La decisione accoglie solo parzialmente il ricorso presentato dal Dipartimento dell’Amministrazione Penitenziaria del Ministero della Giustizia, che aveva contestato il decreto emesso dal giudice per le indagini preliminari.
In particolare, il Ministero aveva sostenuto la non applicabilità al carcere della normativa sulla salute e sicurezza nei luoghi di lavoro e aveva chiesto di annullare anche l’obbligo di trasferire progressivamente i detenuti ospitati nelle sezioni sequestrate.

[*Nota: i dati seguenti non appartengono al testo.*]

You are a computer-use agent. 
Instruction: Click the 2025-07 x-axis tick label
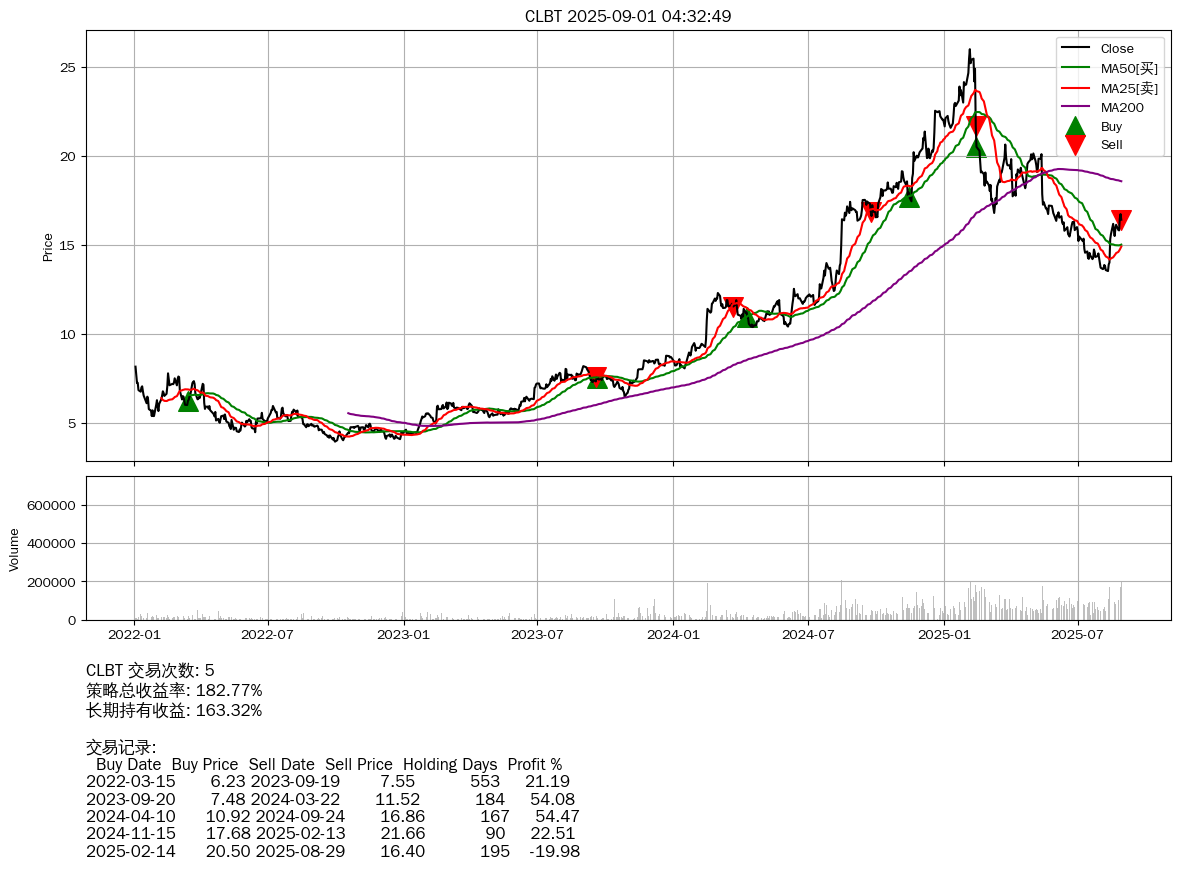pos(1078,633)
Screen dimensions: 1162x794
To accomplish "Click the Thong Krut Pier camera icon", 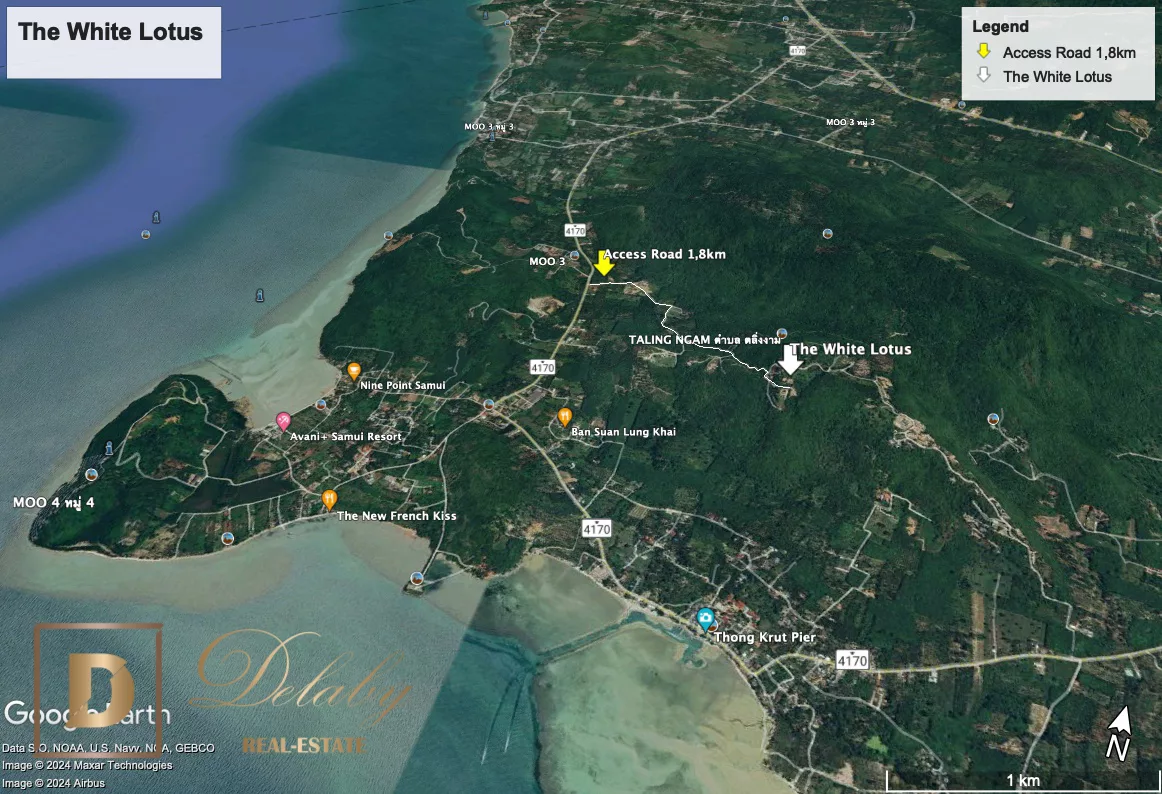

Il Tribunale del Riesame ha invece confermato il sequestro delle sette sezioni, ritenute dalla Procura di Firenze non conformi sotto il profilo igienico-sanitario, ma ha eliminato la misura che imponeva lo spostamento dei detenuti secondo un calendario prestabilito.
Il provvedimento trae origine dall’inchiesta aperta dalla Procura di Firenze, al momento senza persone indagate, per presunte violazioni del Testo Unico sulla salute e sicurezza nei luoghi di lavoro. Nell’ambito dell’indagine, i magistrati avevano chiesto e ottenuto il sequestro delle aree considerate non idonee per le condizioni strutturali e igienico-sanitarie.
La decisione del Riesame mantiene quindi i sigilli sulle sette sezioni di Sollicciano, ma evita, almeno per il momento, il trasferimento dei circa 200 detenuti coinvolti.